Paul Boyle
- Born: 14 January 1997 (age 29) Dublin, Ireland
- Height: 1.90 m (6 ft 3 in)
- Weight: 107 kg (16.8 st; 236 lb)
- University: NUIG

Rugby union career
- Position: Back-row

Amateur team(s)
- Years: Team / Apps / (Points)
- Gorey
- –: Lansdowne

Senior career
- Years: Team / Apps / (Points)
- 2018–: Connacht / 128 / (170)
- Correct as of 28 February 2026

International career
- Years: Team / Apps / (Points)
- 2017: Ireland U20 / 9 / (10)
- 2021–: Ireland / 1 / (0)
- 2025-: Ireland A / 1 / (5)
- Correct as of 8 November 2025

= Paul Boyle (rugby union) =

Irish rugby union player

Paul Boyle (born 14 January 1997) is an Irish rugby union player for United Rugby Championship and European Rugby Challenge Cup side Connacht. He can play across the back-row.

==Early life==
Boyle was born in Dublin South.

He first began playing rugby at age 7 with Gorey RFC.
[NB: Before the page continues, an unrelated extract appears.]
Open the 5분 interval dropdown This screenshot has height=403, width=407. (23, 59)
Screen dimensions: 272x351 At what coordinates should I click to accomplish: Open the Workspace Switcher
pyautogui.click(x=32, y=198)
Boyle came through the underage ranks for Leinster and was a member of their sub-academy, whilst also playing club rugby with Lansdowne in the All-Ireland League, but was never offered a place in Leinster’s full academy.

==Professional==
Boyle joined Connacht's academy ahead of the 2017–18 season. He made his senior Connacht debut in January 2018 against provincial rivals Munster. Boyle's performances for Connacht during the early months of the 2018–19 season saw him rewarded with his first professional contract with the province, which led to him graduating from year two of the academy and join the senior squad until at least June 2021.

==Ireland==
Boyle captained Ireland under-20s at the 2017 World Rugby Under 20 Championship, where they finished ninth overall. In June 2021 he was called up to the senior Ireland squad for the Summer tests. Boyle made his debut off the bench for the Ireland senior side, in a 71–10 victory over the United States on 10 July 2021.